Acórdão nº 01146/22.0BELRA de Supremo Tribunal Administrativo (Portugal), 14-03-2024

Data de Julgamento14 Março 2024
Ano2024
Número Acordão01146/22.0BELRA
ÓrgãoSupremo Tribunal Administrativo - (1 SECÇÃO)
Espécie: Recursos de revista de acórdãos do TCA

Acordam em conferência na Secção de Contencioso Administrativo do Supremo Tribunal Administrativo:

I – RELATÓRIO

1. COMUNIDADE INTERMUNICIPAL DAS BEIRAS E SERRA DA ESTRELA (CIM-BSE), devidamente identificada nos autos, veio interpor recurso de revista para este Supremo Tribunal Administrativo (STA), nos termos do artigo 150.º do CPTA, do acórdão proferido pelo Tribunal Central Administrativo Norte (TCAN), que concedeu provimento ao recurso e revogou a sentença do Tribunal Administrativo e Fiscal (TAF) de Viseu, julgou procedente a ação e, em consequência, anulou o ato de adjudicação proferido no âmbito do procedimento pré-contratual para “Aquisição de equipamento informático, por lotes”, relativo ao Lote 1 e condenou a Entidade Demandada a admitir a proposta apresentada pela Autora, A..., S.A., bem como, a adjudicar-lhe o contrato destinado ao fornecimento de 100 computadores portáteis.

2. A Autora, ora Recorrida, intentou ação de contencioso pré-contratual peticionando a anulação do ato administrativo praticado em 28/11/2022, pelo Presidente do Conselho Intermunicipal da Entidade Demandada, CIM-BSE, o qual, aprovando o relatório final do júri, determinou a exclusão da proposta da concorrente, ora Autora e a adjudicação da proposta da Contrainteressada, B..., LDA. ou, caso assim não se entenda, a anulação do ato administrativo que aprovou o relatório final do júri na parte que determinou a adjudicação da proposta daquela Contrainteressada.

3. Por saneador-sentença de 21/07/2023, o TAF de Viseu julgou a ação improcedente.

4. Inconformada, a Autora recorreu para o TCAN, o qual, por acórdão de 03/11/2023, concedeu provimento ao recurso e revogou a sentença recorrida, julgando a ação procedente por provada e, em consequência, anulou o ato de adjudicação e condenou a Entidade Demandada/Adjudicante a admitir a proposta apresentada pela Autora, bem como, a adjudicar-lhe o contrato relativo ao fornecimento de 100 computadores portáteis- Lote 1.

5. A CIM-BSE, não se conformando com o julgamento do TCAN, interpôs o presente recurso de revista para este STA, formulando, nas respetivas alegações, as seguintes conclusões:

1. A questão em apreciação nos presentes gera inequivocamente controvérsia, que é demonstrada pela existência de duas decisões judiciais contraditórias (a da primeira instância e a do Tribunal a quo).

2. Convém realçar que, o douto Acórdão ora impugnado, ao não confirmar uma decisão de primeira instância, apresenta inovadoramente uma solução para o caso, que não quadra com a jurisprudência conhecida do STA sobre a matéria.

3. Não se verifica, pois, uma situação de dupla conforme, o que só por si, aumenta a necessidade de intervenção do STA para que seja assegurado o bom funcionamento do contencioso administrativo e assim, para uma melhor administração da justiça.

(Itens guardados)
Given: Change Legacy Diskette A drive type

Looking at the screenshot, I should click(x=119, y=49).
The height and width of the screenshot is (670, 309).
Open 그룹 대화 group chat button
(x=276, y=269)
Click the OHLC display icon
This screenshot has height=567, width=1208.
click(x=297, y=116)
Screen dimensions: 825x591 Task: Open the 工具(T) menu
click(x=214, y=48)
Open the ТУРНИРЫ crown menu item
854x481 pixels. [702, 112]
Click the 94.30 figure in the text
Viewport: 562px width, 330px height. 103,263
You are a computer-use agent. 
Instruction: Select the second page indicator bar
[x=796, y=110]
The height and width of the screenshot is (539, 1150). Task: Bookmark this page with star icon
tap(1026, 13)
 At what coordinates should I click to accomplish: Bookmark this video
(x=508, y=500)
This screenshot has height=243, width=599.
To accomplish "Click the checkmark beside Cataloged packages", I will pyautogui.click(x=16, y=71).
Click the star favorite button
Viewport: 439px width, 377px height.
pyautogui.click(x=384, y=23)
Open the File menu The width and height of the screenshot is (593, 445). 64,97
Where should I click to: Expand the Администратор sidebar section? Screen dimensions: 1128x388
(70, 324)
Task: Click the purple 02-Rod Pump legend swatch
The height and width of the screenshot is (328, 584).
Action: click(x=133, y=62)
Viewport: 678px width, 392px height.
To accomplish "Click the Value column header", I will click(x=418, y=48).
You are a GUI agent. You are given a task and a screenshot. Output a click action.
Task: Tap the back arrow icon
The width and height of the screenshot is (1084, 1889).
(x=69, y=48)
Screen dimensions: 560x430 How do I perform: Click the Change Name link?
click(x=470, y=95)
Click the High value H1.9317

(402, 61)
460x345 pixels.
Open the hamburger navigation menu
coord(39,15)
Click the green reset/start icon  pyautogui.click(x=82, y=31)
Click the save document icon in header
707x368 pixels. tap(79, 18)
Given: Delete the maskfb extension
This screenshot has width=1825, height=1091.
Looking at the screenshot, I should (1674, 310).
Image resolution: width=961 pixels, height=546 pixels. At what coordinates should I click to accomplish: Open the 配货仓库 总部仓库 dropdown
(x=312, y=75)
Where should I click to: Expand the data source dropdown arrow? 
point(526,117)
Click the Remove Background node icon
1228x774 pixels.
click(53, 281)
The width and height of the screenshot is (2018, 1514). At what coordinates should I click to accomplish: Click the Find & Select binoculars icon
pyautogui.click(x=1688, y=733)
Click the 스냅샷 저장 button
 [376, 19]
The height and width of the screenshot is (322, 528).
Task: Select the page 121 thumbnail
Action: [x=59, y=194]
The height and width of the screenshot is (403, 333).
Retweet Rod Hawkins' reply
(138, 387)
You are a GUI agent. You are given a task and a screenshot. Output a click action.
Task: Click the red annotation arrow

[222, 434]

* [Tarefas]:
**A)** Transcreva fielmente o trecho do acórdão que começa em "2. A Autora, ora" e segue até "a ação improcedente.".
**B)** Segundo o acórdão, em que data o TAF de Viseu julgou a ação improcedente?

* [Resultados]:
**A)**
2. A Autora, ora Recorrida, intentou ação de contencioso pré-contratual peticionando a anulação do ato administrativo praticado em 28/11/2022, pelo Presidente do Conselho Intermunicipal da Entidade Demandada, CIM-BSE, o qual, aprovando o relatório final do júri, determinou a exclusão da proposta da concorrente, ora Autora e a adjudicação da proposta da Contrainteressada, B..., LDA. ou, caso assim não se entenda, a anulação do ato administrativo que aprovou o relatório final do júri na parte que determinou a adjudicação da proposta daquela Contrainteressada.

3. Por saneador-sentença de 21/07/2023, o TAF de Viseu julgou a ação improcedente.

**B)** Em 21/07/2023, por saneador-sentença.